2. The next is a permanent occupation by the Philistines of the territory into which they had come as allies. It was the richest part of all Palestine, excelling even the beautiful Esdraelon, and, moreover, its coast embraced the two best harbours between Egypt and Phoenicia.
3. Another result is a new name for that portion, and eventually for the whole, of Canaan. Henceforth the Plain is known from them as “Philistia”--a name which, thus derived from a heathen tribe in its south-western corner, has, curiously enough, in a slightly altered form, spread over, and to this day covers all of the Holy Land. It is an illustration of the irony of history that a name which we fondly cherish as a name holy and revered, should be thus a child of a pure heathen parentage. In vain Israel cultivated exclusiveness; ever and anon God compelled an indication of the universalism that was wrapped up in His Call. The very name which the Holy Land bears is a standing memorial of that “making of both one,” which, being one of the counsels of God from the beginning, became realised in Him in whom Jew and Gentile find their meeting-place with one another and both with Him.

* **What you should do**: Substitute "Lowland" for "Plain" and give the passage on the Philistines again, from the words "3. Another result" through "both with Him.". The rows after this passage come from a different source.

* **Information supplied**:
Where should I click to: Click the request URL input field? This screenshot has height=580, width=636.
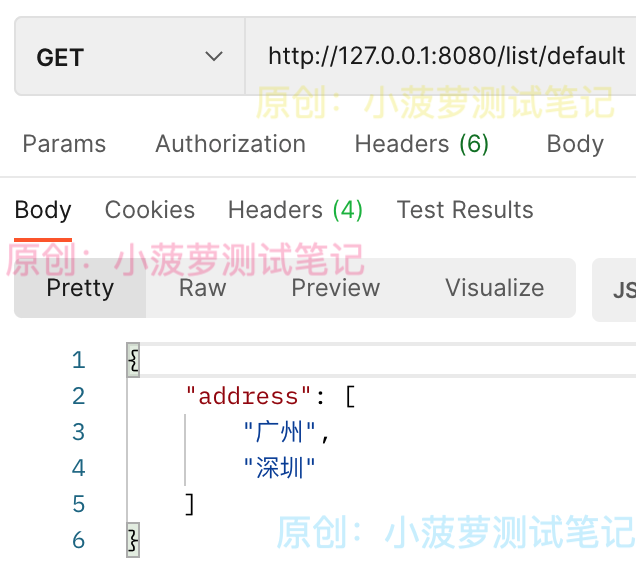click(x=440, y=56)
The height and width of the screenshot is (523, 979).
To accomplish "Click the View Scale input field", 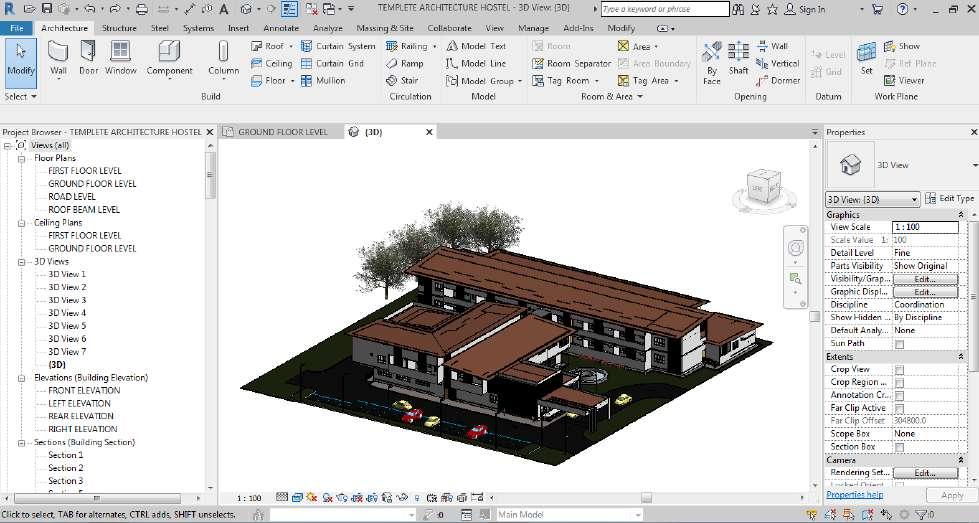I will pyautogui.click(x=924, y=227).
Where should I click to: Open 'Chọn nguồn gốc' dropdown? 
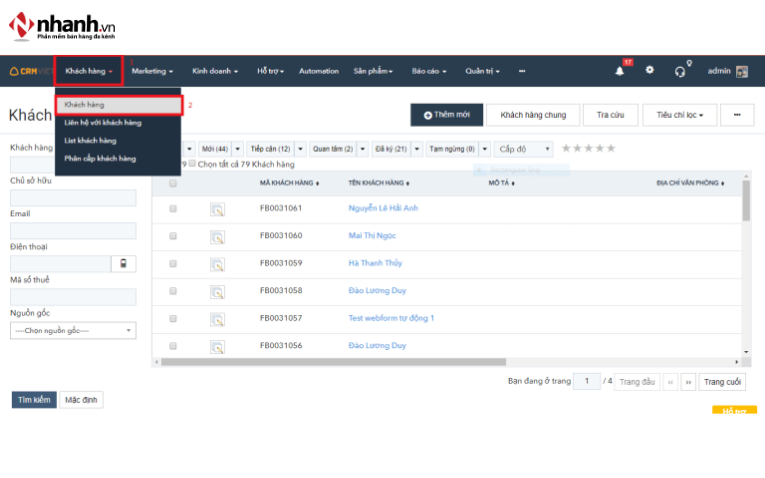tap(73, 330)
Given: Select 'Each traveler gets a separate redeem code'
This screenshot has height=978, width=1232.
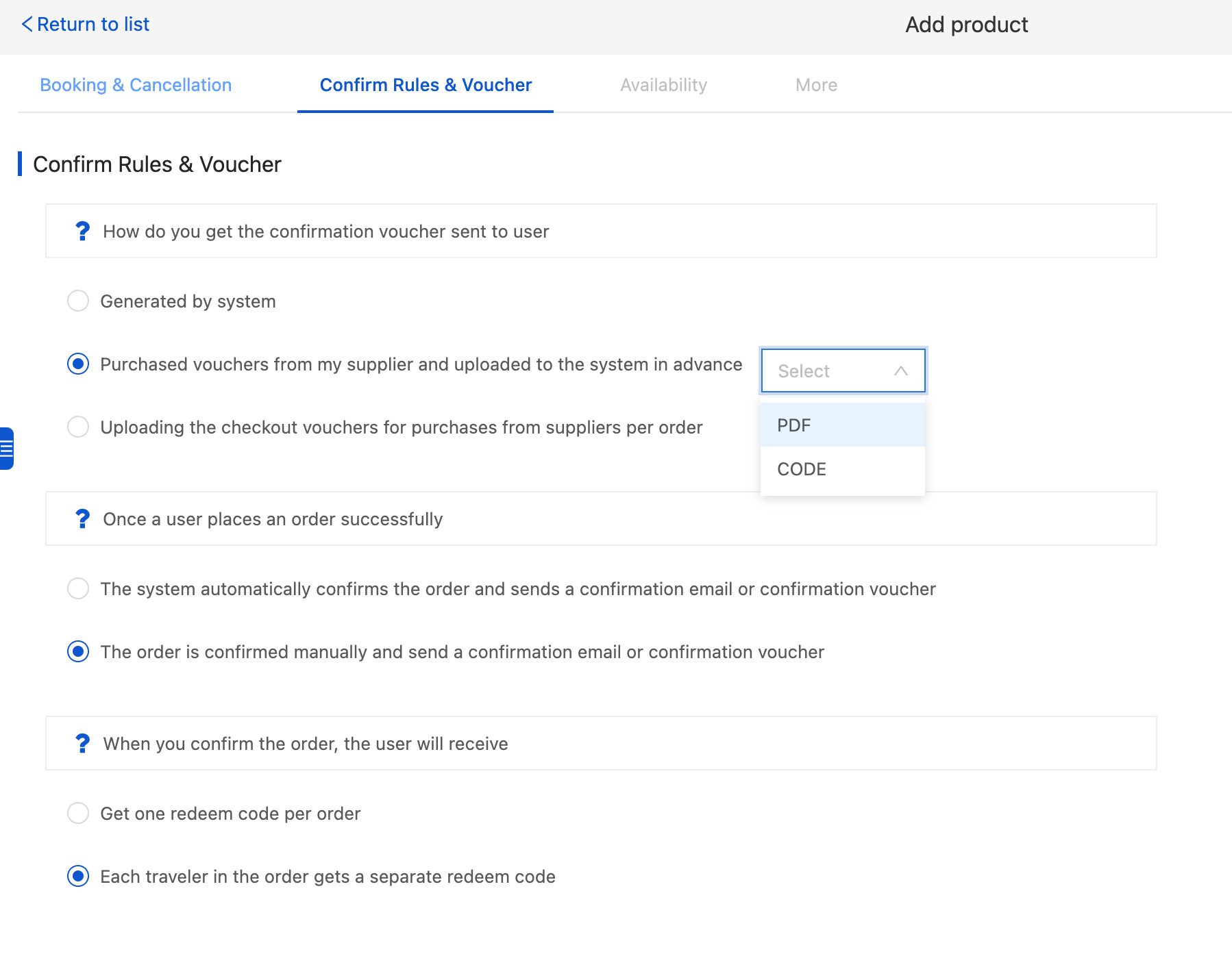Looking at the screenshot, I should tap(78, 877).
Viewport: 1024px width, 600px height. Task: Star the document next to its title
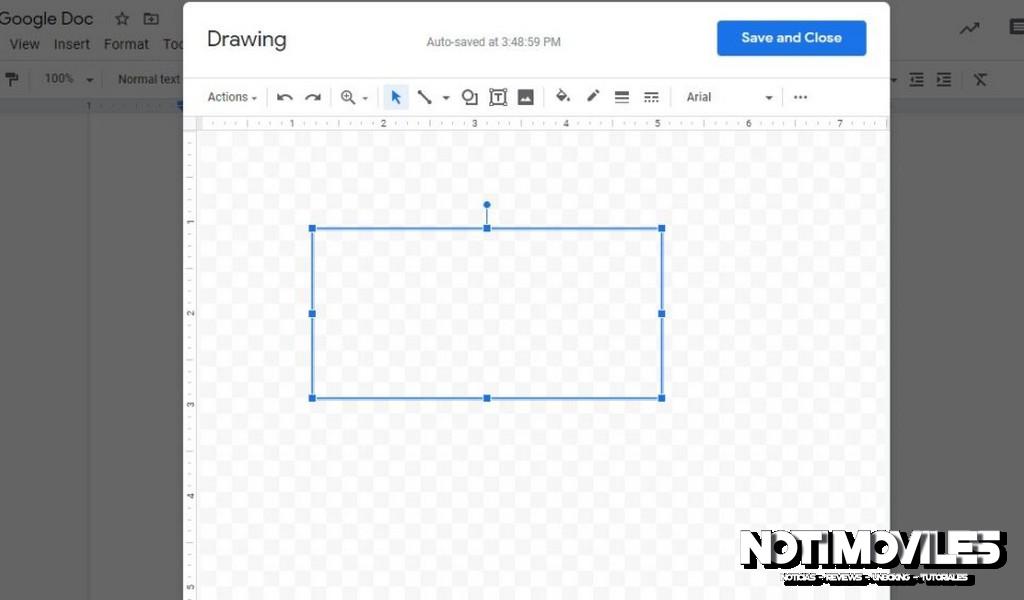click(121, 17)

* **Exercise output**:
3. Another result is a new name for that portion, and eventually for the whole, of Canaan. Henceforth the Lowland is known from them as “Philistia”--a name which, thus derived from a heathen tribe in its south-western corner, has, curiously enough, in a slightly altered form, spread over, and to this day covers all of the Holy Land. It is an illustration of the irony of history that a name which we fondly cherish as a name holy and revered, should be thus a child of a pure heathen parentage. In vain Israel cultivated exclusiveness; ever and anon God compelled an indication of the universalism that was wrapped up in His Call. The very name which the Holy Land bears is a standing memorial of that “making of both one,” which, being one of the counsels of God from the beginning, became realised in Him in whom Jew and Gentile find their meeting-place with one another and both with Him.